I would like to present a variant introduced in [2] of the notion of an Heffter array.

Given a positive integer $\upsilon = 2nk +t$ with $t$ a divisor of $2nk$, a non-zero sum Heffter array over $\mathbb{Z}_{\upsilon}$ $relative$ $to$ $_{\frac{\upsilon}{t}}\mathbb{Z}_{\upsilon}$ (the subgroup of $\mathbb{Z}_{\upsilon}$ of order $t$) is an $n \times n$ partially filled array with entries in $\mathbb{Z}_{\upsilon}$ satisfying the following conditions: 1) each row and each column contains exactly $k$ filled cells; 2) for every $x \in \mathbb{Z}_{\upsilon} \backslash _{\frac{\upsilon}{t}}\mathbb{Z}_{\upsilon}$, either $x$ or $-x$ appears in the array; 3) the sum of the elements in every row and column is different from 0 (in $\mathbb{Z}_{\upsilon}$).

I will give some existence results showing their impact on cyclic orthogonal path decompositions of the complete multipartite graph in [2] and [3].

[1] D.S. Archdeacon, Heffter arrays and biembedding graphs on surfaces, Electron. J. Combin., 22 #P1.74, 2015.

[2] S. Costa, S. Della Fiore, A. Pasotti, Non-zero sum Heffter arrays and their applications, to appear on Discrete Math., preprint available at https://arxiv.org/abs/2109.09365.

[3] L. Mella, A. Pasotti, Globally simple relative non-zero sum Heffter arrays and biembeddings, in preparation.

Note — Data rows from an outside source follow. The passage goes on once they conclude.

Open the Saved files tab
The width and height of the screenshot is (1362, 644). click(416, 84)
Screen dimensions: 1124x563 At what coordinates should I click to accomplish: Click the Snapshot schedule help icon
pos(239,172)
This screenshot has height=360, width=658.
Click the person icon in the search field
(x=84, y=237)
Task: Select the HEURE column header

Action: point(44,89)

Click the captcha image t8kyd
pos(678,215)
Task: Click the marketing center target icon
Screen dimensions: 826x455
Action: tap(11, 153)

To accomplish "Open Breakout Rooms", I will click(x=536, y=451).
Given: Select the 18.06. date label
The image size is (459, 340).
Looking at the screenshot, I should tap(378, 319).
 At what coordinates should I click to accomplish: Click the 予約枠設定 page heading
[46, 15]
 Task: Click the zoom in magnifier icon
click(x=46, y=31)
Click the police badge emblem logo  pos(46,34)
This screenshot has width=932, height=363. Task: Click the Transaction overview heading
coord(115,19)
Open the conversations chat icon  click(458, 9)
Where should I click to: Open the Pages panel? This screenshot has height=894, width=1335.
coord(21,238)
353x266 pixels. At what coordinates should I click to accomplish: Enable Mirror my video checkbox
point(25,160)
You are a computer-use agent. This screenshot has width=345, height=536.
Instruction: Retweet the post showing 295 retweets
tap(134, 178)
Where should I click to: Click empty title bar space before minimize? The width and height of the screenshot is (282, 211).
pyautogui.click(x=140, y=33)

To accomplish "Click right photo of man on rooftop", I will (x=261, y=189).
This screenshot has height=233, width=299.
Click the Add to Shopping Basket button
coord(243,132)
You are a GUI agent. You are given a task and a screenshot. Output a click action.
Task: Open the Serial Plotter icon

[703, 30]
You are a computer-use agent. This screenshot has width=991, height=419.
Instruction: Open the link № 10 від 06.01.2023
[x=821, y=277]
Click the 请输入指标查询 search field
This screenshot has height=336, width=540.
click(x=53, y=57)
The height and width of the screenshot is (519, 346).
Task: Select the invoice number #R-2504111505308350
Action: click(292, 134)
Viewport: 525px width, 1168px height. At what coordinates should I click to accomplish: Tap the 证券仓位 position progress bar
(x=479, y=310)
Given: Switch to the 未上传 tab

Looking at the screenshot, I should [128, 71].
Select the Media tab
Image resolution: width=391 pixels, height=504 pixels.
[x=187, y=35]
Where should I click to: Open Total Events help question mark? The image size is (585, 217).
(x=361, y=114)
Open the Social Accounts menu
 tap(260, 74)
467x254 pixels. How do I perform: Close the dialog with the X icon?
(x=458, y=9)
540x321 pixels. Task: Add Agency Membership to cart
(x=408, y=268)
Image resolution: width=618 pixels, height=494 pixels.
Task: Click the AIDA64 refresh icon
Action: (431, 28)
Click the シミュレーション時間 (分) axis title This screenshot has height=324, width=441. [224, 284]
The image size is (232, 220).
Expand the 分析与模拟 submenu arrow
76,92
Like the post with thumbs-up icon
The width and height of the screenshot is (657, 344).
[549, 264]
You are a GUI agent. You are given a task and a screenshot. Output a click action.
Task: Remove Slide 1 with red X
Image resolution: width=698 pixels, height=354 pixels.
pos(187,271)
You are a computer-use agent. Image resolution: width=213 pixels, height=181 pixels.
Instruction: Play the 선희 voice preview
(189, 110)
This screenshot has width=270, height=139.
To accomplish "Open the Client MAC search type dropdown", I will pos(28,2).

Bio: Anita Pasotti received her Ph.D. in Mathematics in 2006 at the University of Milano-Bicocca, Italy. In 2010, she became an Assistant Professor at the University of Brescia where she is currently an Associate Professor of Geometry. Her area of research is Combinatorial Designs, in particular, Graph Decompositions and Heffter Arrays. She received the "Hall Medal" from the Institute of Combinatorics and its Applications in 2021 and she just became a council member of this Institute.